Volver también es parte del viaje: Caracas, Venezuela

En el momento en el que escribo esto llevo ya varias semanas en Venezuela. Mucho ha cambiado desde que me fui en  2012 y el volver a ella después de tanto tiempo y distancia me ha inspirado a verla de una manera distinta. Volver también es parte del viaje y esta es una serie de relatos cortos de la Venezuela que me encuentro. 
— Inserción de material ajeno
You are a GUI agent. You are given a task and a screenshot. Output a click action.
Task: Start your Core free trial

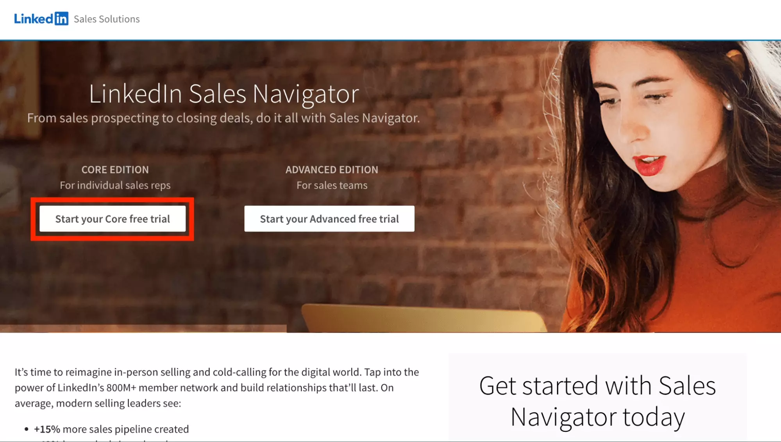(x=113, y=219)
Las guacamayas y el tráfico matutino anuncian el amanecer. Vengo del pleno invierno y quizás tengo el frío en los huesos pues el calor tropical no se siente sino como un abrazo cálido y necesario. Me desayuno un plátano y armo la ruta del día. Me avisaron que todo estaba dolarizado y que sólo aceptan billetes pequeños así que me preparé y traje mi dinero repartido en billetitos de 5, 10 y 20.

Aún así, para pagar el transporte público necesito bolívares; consigo cambiar un dólar, que equivale a 40 mil de ellos y arma una paca de billetes imposible de guardar en ningún monedero. 40 mil bolívares se me van en un jugo de guayaba, pero al menos son suficientes para moverse en camionetica.
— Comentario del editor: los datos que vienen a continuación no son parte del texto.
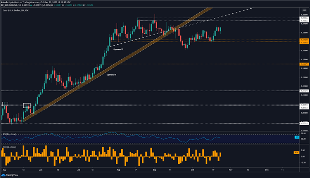Select the Uptrend 1 label text
Viewport: 310px width, 178px height.
click(112, 75)
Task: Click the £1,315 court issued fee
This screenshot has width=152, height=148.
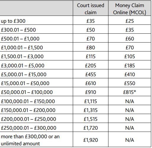Action: click(x=90, y=110)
El metro de Caracas ahora es gratis, y menos mal, pues lo que hasta hace diez años fuese un servicio suficientemente decente y accesible hoy es un mamotreto sucio, oscuro y derruido en el que la electricidad dura menos que el viaje, cosa que compruebo luego de avanzar dos estaciones y encontrarme parada, apretujada y acalorada en un vagón detenido por falla eléctrica. Aún así, no me molesta, viajo atenta y me integro al caos como quien acepta la verdad de su tierra.
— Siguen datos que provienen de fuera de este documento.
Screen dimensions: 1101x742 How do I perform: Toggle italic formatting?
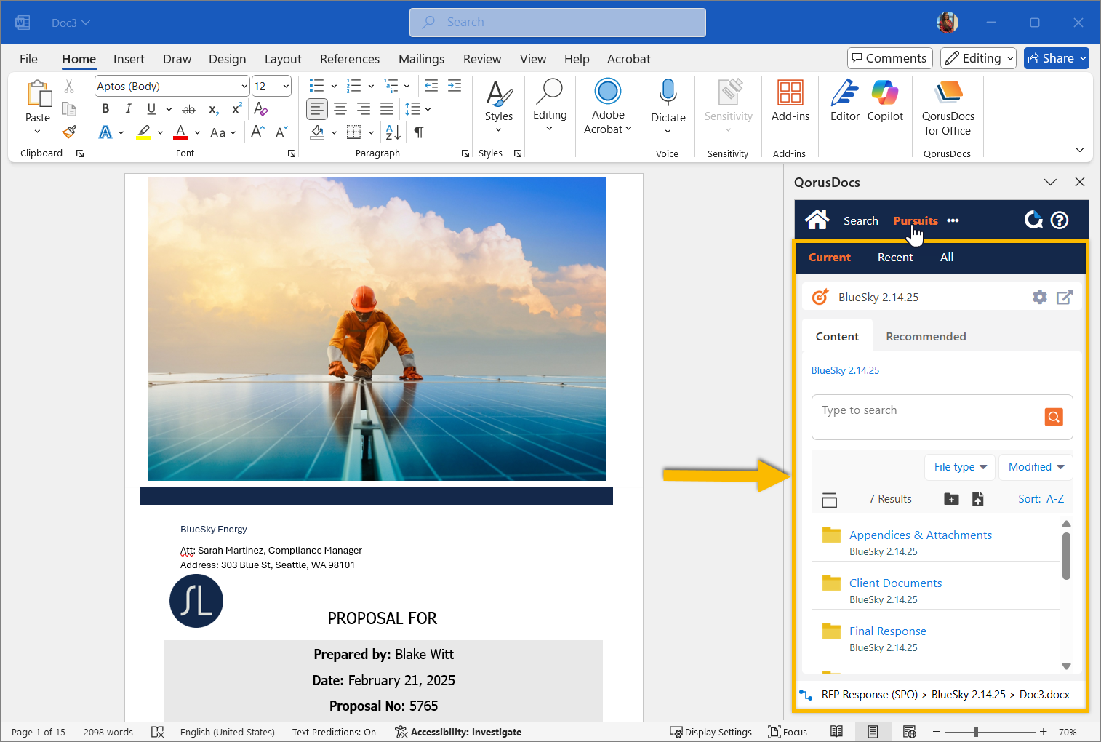tap(128, 109)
Una señora canta o reza, no estoy segura, pero dice que “Sólo Dios sabe quién es Maduro, por eso está ahí hasta que Dios quiera”. Me escucha estornudar y me dice que si estoy resfriada la sábila me va a hacer bien. Le agradezco. Espero. Me aburro y decido continuar caminando.

No me siento feliz, pero me siento a gusto.

Camino cuadras con el celular escondido en la entrepierna. Quizás exagero, pero estoy en Caracas y me acuerdo de los datos de toda la vida viviendo en el interior del paíz. Avanzo, pateo el asfalto y logro no perderme.

Intento disimular mi acento que hace tiempo dejó de ser venezolano y no sé si me mezclo, pero al menos siento que no resalto.

Busco una tienda de discos que aparentemente dejó de existir; me asomo a un supermercado y aunque aceptan mis dólares, no tienen para dar vuelto. Toca seguir andando.

Desde que liberaron el control de cambio el dólar se convirtió en la moneda (no) oficial y los supermercados rebosan con productos importados de todas partes del mundo.

Para mí, que me fui hace ya tanto tiempo y me acostumbré a una economía relativamente estable, un dólar más o un dólar menos no hace tan tremenda diferencia y aunque se me igualan los precios con los de Santiago o Bruselas, me angustio solamente de pensar lo que ellos significan para cada persona aquí que no gana sueldo extranjero, sino  en bolívares soberanos.